Is it any answer to this charge, now most fully established, to say that we too have our crimes? Unquestionably, under all systems, however wise, under all circumstances, however fortunate, the passions of men will incite them to evil. The most vigilant police, the most rigid tribunals, the severest penalties, are but imperfect restraints upon avarice and revenge. What then must be the ease when these restraints are withdrawn? In England there is a legal remedy for every injury. If the first prince of the blood, were to treat the poorest pauper in St. Giles’s as the best code in the West Indies authorizes a master to treat his slave, it would be better for him that he had never been born. Yet even here we find, that wherever power is given, it is occasionally abused; that magistrates, not having the fear of the Court of King’s Bench before their eyes, will sometimes be guilty of injustice and tyranny, that even parents will sometimes starve, torture, murder the helpless beings to whom they have given life. And is it not evident, that where there are fewer checks, there will be more cruelty?

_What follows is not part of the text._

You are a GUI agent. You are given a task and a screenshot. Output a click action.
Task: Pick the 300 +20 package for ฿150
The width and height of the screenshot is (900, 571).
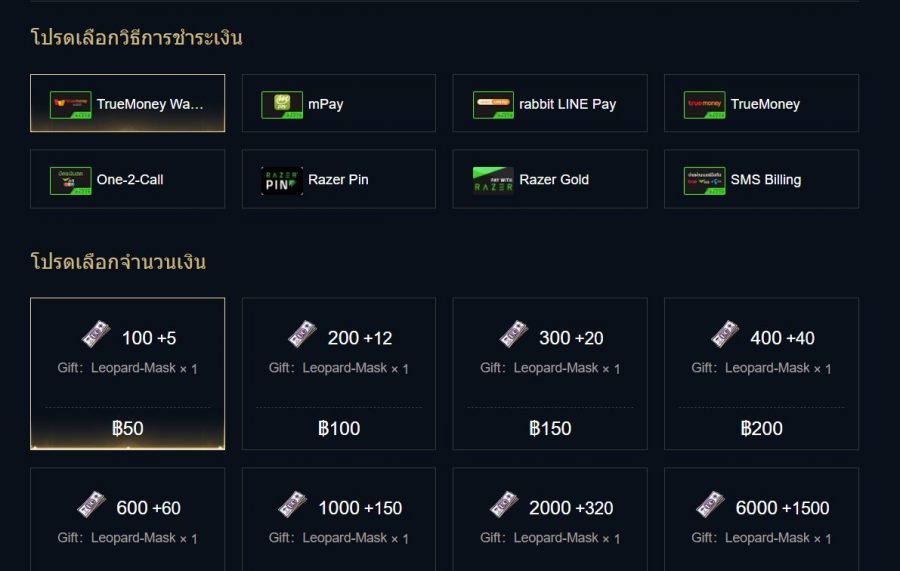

But we are told, the manners of a people, the state of public opinion, are of more real consequence than any written code. Many things, it is confessed, in the Colonial laws, are cruel and unjust in theory: but we are assured that the feeling of the Colonists renders the practical operation of the system lenient and liberal. We answer, that publie feeling, though {315}an excellent auxiliary to laws, always has been, and always must be, a miserable and inefficient substitute for them. The rules of evidence on which public opinion proceeds are defective, and its decisions are capricious. Its condemnation frequently spares the guilty, and falls on the innocent. It is terrible to sensitive and generous minds; but it is disregarded by those whose hardened depravity most requires restraint. Hence its decrees, however salutary, unless supported by the clearer definitions and stronger sanctions of legislation, will be daily and hourly infringed; and with principles which rest only on public opinion, frequent infraction amounts to a repeal. Nothing that is very common can be very disgraceful. Thus public opinion, when not strengthened by positive enactment, is first defied, and then vitiated. At best it is a feeble check to wickedness, and at last it becomes its most powerful auxiliary.

As a remedy for the evils of a system of slavery, public opinion must be utterly inefficacious; and that for this simple reason, that the opinion of the slaves themselves goes for nothing. The desire which we feel to obtain the approbation, and to avoid the censure of our neighbours, is no innate or universal sentiment. It always springs, directly or indirectly, from consideration of the power which others possess to serve or to injure us. The good will of the lower orders, is courted only in countries where they possess political privileges, and where there is much they can give, and much that they can take away. Their opinion is important or unimportant, in proportion as their legal rights are great or small. It can, therefore, never be a substitute for legal rights. Does a Smithfield drover care for the love or hatred of his oxen? and yet his oxen, since the passing of Mr. Martin’s meliorating act, are scarcely in a more unprotected condition than the slaves in our islands.